Re: Star cluster issues when running MIST over the cloud
You may want to export your /mnt, which has over 400GB. And if you
RAID the remaining 3 drives, then you can get the full 1700GB of local
storage. EBS is not free, while the ephemeral (local) storage is free,
but the only catch is that when you terminate the instance, then the
storage will be gone.
Rayson
==================================================
Open Grid Scheduler - The Official Open Source Grid Engine
http://gridscheduler.sourceforge.net/
On Thu, Jul 25, 2013 at 5:10 PM, Jacob Barhak <jacob.barhak_at_gmail.com> wrote:
> Hi Rayson,
>
> Yes. It seems you narrowed down the problem to disk space.
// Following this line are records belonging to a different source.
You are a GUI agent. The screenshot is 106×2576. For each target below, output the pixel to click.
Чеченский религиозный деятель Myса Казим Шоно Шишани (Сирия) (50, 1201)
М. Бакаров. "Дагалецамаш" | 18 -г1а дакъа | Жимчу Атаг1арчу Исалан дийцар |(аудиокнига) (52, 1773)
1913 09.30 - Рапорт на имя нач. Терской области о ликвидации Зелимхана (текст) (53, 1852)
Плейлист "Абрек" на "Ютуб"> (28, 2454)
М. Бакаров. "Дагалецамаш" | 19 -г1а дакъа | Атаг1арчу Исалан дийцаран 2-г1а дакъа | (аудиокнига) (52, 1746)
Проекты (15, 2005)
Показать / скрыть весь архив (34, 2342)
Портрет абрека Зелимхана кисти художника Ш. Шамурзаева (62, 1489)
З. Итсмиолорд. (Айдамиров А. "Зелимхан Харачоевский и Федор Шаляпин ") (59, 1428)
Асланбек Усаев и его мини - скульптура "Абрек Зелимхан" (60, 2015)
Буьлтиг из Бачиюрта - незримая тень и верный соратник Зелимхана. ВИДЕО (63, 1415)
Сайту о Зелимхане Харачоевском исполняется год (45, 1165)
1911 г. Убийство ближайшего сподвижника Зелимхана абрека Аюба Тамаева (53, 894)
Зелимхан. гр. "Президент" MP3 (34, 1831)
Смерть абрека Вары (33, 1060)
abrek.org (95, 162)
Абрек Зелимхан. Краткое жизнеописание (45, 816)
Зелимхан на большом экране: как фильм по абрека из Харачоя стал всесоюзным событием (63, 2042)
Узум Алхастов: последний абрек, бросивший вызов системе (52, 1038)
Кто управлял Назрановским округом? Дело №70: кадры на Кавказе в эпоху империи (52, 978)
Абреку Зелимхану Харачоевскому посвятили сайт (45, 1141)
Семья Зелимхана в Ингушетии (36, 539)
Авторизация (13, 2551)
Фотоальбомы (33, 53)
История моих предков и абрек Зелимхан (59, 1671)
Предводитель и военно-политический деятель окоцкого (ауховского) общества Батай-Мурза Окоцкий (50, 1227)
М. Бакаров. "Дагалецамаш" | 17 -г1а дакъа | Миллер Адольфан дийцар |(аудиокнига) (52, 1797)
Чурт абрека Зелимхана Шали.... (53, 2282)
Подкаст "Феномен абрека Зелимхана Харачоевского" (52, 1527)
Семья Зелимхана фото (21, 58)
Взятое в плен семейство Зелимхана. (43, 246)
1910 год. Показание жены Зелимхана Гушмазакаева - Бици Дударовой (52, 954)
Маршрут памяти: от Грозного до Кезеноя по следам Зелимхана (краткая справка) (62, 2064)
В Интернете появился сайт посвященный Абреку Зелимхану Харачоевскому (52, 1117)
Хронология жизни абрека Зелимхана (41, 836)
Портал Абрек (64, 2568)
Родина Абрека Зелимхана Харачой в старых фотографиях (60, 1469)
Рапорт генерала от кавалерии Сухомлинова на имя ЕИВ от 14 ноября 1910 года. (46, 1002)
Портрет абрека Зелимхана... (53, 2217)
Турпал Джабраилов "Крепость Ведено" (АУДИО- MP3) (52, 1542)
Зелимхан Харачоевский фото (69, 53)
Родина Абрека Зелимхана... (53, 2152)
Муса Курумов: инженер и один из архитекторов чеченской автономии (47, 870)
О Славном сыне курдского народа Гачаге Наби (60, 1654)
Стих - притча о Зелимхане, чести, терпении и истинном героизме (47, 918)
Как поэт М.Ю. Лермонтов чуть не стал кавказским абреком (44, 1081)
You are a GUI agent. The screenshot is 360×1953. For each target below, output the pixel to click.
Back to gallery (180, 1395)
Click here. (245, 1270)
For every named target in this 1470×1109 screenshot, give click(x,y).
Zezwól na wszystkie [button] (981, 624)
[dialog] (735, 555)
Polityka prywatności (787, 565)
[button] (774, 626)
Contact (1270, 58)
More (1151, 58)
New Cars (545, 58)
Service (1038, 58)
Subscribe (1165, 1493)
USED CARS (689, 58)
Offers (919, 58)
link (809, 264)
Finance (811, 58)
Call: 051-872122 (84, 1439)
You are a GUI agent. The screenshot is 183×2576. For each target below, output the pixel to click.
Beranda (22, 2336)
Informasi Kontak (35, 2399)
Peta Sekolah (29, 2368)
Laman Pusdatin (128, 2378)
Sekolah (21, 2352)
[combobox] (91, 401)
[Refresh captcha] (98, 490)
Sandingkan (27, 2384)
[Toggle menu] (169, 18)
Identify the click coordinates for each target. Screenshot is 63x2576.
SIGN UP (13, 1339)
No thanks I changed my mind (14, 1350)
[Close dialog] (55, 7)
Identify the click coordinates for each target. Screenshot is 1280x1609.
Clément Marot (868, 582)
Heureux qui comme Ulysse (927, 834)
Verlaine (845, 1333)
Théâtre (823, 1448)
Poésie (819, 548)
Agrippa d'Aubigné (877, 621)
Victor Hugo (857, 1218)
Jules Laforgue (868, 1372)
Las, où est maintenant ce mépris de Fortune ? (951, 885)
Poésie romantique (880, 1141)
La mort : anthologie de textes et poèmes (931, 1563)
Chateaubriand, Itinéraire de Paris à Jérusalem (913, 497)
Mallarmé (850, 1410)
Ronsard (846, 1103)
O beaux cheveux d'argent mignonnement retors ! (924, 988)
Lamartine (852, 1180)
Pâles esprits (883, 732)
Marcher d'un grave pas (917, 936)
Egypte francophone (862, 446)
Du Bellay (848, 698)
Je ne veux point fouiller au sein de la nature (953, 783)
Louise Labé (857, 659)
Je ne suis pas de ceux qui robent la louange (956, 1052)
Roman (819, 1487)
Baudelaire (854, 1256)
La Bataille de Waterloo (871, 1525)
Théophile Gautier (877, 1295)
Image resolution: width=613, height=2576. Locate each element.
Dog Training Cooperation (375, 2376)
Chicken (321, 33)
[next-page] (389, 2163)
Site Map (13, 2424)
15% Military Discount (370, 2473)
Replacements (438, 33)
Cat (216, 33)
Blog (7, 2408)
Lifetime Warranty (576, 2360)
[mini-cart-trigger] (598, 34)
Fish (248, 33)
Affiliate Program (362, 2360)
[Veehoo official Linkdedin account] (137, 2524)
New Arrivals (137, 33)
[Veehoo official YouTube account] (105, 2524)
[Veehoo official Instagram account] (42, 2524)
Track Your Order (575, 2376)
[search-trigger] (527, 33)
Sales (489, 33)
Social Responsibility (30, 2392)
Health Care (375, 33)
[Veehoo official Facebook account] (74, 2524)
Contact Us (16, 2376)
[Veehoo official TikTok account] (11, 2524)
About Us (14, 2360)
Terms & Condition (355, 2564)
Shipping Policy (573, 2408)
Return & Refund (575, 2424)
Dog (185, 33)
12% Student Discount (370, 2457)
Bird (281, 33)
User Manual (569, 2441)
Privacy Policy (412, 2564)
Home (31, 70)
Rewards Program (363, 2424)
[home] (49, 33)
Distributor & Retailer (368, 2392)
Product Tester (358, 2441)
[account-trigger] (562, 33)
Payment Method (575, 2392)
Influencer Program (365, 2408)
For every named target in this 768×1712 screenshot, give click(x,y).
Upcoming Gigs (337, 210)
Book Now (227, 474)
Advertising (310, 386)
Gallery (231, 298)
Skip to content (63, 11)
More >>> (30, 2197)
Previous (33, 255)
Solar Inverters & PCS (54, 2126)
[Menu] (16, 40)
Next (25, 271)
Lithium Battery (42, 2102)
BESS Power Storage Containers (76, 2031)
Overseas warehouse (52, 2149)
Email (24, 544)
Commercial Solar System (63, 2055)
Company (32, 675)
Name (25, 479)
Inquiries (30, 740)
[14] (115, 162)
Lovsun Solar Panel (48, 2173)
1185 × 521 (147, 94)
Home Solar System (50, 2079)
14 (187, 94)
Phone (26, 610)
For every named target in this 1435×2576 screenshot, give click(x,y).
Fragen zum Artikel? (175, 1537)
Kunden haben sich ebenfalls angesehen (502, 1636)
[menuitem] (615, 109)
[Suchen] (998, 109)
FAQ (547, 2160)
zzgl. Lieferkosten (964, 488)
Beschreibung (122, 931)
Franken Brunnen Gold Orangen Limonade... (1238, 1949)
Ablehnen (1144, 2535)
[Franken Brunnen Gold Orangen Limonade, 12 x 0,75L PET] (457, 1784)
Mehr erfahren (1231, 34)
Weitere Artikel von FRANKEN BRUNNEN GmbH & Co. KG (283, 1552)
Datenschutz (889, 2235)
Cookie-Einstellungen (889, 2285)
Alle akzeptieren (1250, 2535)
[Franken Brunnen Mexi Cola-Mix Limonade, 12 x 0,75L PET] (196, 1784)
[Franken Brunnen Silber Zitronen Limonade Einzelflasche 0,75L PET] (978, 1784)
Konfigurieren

This may explain
> well all the weird behavior.
>
> When I run the following command:
> df -h /home
> I am getting the following output:
> Filesystem Size Used Avail Use% Mounted on
> /dev/xvda1 9.9G 5.0G 4.4G 54% /
>
> This means even with a c1.xlarge instance my shared NFS space in /home does
> not grow to the 420Gb promised. I use /home for storing and running my
> system.
>
> I really do not need EBS since I do not need persistent storage. Only in the
> farther future I may need more than 400gb of space and I can also avoid this
> if I really want to.
>
> Is there any quick and painless way for me to fix this in the cluster
> configuration file or after the cluster is up and running? I am looking for
> something simple such as a line or two of code or a line in the
> configuration file. The idea would be to incorporate this line or two with
> the documentation.
>
> I hope there is a quick solution that closes this issue.
>
> Jacob
>
>
> On Thu, Jul 25, 2013 at 2:49 PM, Rayson Ho <raysonlogin_at_gmail.com> wrote:
>>
>> On Thu, Jul 25, 2013 at 2:54 PM, Jacob Barhak <jacob.barhak_at_gmail.com>
>> wrote:
>> > 3. I am not using EBS. I am just using the NFS shared disk space on the
>> > master node. If I understand correctly, it should be sufficient for my
>> > needs
>> > now - I will check the disk space issue and get back to you. never the
>> > less,
>> > in the farther future I may need to use EBS so its good your mentioned
>> > this.
>>
>> While you didn't explicitly ask for EBS, if the AMI is "EBS-backed",
>> then your root filesystem is still on a EBS volume.
>>
>> Rayson
>>
>> ==================================================
>> Open Grid Scheduler - The Official Open Source Grid Engine
>> http://gridscheduler.sourceforge.net/
>>
>>
>> >
>> > I hope the next post will have a solution.
>> >
>> > Jacob
>> >
>> >
>> >
>> > On Wed, Jul 24, 2013 at 9:11 PM, Rayson Ho <raysonlogin_at_gmail.com>
>> > wrote:
>> >>
>> >> On Wed, Jul 24, 2013 at 6:47 PM, Jacob Barhak <jacob.barhak_at_gmail.com>
>> >> wrote:
>> >> > This time simulations stopped at 1331 jobs waiting in queue. I run
>> >> > qstat
>> >> > -j
>> >> > and it provided me with the attached output. Basically, it seems that
>> >> > the
>> >> > system does not handle dependencies I have in the simulation for some
>> >> > reason
>> >> > or it just overloads. It seems to stop all queues at some point. At
>> >> > least
>> >> > this is what I understand from the output.
>> >>
>> >> The message "queue instance XX dropped because it is temporarily not
>> >> available" is usually a problem with the execution host. So if XX =
>> >> "all.q_at_node013", then ssh into node013, and then check the status of
>> >> the machine (free disk space, sge_execd process running, etc), and
>> >> also read the execd log file at:
>> >>
>> >> /opt/sge6/default/spool/exec_spool_local/<host name of the node you
>> >> want to debug>/messages
>> >>
>> >> And also read the cluster master's log file:
>> >>
>> >> /opt/sge6/default/spool/qmaster/messages
>> >>
>> >> Finally, check the SGE status of the node, and from the "states"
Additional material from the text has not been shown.